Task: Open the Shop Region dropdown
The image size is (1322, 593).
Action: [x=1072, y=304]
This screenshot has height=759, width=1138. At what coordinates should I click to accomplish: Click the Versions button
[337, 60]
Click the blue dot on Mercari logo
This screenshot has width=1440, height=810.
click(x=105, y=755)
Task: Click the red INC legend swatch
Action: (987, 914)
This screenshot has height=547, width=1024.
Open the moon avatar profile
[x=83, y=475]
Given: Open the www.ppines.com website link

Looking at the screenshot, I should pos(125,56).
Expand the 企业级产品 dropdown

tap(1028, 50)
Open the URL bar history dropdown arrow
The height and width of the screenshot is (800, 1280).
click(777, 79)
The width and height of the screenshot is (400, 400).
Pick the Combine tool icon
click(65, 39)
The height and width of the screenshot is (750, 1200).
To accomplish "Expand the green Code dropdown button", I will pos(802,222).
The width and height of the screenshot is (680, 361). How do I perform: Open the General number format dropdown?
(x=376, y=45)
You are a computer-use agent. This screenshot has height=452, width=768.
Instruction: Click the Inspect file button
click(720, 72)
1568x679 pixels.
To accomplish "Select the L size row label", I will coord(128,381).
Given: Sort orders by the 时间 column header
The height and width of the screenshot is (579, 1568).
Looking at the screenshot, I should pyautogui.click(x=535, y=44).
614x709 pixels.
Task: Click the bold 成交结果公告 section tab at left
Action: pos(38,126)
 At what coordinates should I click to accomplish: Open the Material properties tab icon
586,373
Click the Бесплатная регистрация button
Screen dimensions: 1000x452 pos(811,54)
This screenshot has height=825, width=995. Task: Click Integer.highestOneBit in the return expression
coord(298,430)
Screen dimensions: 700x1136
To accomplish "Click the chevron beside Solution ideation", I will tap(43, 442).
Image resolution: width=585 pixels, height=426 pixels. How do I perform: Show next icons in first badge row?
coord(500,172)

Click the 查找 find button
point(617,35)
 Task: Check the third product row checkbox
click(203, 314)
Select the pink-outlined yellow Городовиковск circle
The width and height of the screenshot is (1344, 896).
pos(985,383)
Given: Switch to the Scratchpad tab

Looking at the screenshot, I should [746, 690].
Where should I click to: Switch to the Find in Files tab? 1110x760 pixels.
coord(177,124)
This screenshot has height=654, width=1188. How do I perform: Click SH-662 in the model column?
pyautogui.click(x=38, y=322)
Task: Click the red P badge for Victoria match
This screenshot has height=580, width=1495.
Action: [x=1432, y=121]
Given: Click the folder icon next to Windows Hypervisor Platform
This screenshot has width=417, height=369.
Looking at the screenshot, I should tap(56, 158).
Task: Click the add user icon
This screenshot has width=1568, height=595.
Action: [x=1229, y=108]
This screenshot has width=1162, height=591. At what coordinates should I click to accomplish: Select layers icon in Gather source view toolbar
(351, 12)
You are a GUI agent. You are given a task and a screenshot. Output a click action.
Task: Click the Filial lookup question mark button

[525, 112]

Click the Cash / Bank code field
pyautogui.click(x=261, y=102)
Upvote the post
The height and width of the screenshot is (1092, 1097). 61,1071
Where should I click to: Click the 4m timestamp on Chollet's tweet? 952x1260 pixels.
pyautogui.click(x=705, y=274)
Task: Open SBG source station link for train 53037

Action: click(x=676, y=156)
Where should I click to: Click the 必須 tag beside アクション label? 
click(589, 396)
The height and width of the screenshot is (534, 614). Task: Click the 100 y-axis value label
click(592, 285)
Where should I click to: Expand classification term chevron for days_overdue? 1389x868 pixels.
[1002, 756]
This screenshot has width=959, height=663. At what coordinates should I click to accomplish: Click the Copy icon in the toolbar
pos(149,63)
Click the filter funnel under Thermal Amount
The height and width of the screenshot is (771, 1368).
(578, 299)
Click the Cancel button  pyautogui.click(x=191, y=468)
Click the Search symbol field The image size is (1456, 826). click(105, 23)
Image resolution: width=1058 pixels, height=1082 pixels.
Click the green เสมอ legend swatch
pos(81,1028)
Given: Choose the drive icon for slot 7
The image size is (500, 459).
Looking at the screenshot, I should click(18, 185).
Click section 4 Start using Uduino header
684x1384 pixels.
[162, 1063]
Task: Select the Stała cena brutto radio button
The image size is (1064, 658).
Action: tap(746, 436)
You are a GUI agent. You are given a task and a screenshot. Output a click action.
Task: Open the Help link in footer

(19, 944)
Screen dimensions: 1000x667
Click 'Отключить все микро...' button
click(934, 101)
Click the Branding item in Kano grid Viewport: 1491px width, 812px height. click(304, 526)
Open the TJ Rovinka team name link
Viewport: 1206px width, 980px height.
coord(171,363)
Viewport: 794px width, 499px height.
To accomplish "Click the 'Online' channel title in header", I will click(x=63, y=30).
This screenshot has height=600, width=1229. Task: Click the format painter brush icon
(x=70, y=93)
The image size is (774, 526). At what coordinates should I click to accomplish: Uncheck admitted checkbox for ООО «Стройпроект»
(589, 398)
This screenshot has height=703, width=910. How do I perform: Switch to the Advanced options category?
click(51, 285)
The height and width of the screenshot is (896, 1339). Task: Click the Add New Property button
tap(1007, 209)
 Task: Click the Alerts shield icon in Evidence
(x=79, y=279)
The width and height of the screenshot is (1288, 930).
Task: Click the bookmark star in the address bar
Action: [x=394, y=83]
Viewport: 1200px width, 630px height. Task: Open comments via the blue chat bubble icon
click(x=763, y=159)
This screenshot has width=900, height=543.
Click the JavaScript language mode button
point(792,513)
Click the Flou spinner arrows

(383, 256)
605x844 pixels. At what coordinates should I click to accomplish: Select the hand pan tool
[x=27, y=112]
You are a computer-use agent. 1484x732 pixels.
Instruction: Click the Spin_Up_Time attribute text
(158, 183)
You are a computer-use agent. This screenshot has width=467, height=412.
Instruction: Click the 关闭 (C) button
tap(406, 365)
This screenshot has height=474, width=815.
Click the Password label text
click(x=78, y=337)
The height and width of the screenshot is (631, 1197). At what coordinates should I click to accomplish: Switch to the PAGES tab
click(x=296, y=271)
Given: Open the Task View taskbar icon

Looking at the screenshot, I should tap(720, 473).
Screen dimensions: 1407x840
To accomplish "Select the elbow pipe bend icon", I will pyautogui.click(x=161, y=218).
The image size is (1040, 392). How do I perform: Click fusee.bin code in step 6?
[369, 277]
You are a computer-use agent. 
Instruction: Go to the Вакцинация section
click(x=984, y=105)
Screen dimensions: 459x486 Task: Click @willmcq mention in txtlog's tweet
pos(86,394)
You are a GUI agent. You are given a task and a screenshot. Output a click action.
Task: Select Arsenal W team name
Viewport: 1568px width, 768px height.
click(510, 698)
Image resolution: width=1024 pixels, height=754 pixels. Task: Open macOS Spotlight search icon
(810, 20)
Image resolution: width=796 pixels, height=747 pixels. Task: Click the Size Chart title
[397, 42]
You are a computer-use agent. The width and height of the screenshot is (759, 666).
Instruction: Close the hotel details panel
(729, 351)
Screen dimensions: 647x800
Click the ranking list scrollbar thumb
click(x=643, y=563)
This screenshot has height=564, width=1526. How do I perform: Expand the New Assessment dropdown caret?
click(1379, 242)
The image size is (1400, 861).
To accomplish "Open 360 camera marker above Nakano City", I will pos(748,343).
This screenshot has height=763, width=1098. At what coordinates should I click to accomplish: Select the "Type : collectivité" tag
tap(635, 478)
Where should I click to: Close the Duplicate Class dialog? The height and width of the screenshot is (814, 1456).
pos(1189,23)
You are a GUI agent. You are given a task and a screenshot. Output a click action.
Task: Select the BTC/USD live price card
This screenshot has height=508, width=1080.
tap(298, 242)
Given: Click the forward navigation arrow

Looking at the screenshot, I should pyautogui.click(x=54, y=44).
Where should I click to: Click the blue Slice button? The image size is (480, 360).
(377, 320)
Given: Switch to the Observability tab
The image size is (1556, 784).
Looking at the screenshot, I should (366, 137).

WHAT TO PRODUCE: Using the material above, quote the first line and each line after it, stopping at and including the line that holds "The height and width of the screenshot is (750, 1200).".

EXERCISE SOLUTION:
Task: Open the Shop Region dropdown
The image size is (1322, 593).
Action: [x=1072, y=304]
This screenshot has height=759, width=1138. At what coordinates should I click to accomplish: Click the Versions button
[337, 60]
Click the blue dot on Mercari logo
This screenshot has width=1440, height=810.
click(x=105, y=755)
Task: Click the red INC legend swatch
Action: (987, 914)
This screenshot has height=547, width=1024.
Open the moon avatar profile
[x=83, y=475]
Given: Open the www.ppines.com website link

Looking at the screenshot, I should pos(125,56).
Expand the 企业级产品 dropdown

tap(1028, 50)
Open the URL bar history dropdown arrow
The height and width of the screenshot is (800, 1280).
click(777, 79)
The width and height of the screenshot is (400, 400).
Pick the Combine tool icon
click(65, 39)
The height and width of the screenshot is (750, 1200).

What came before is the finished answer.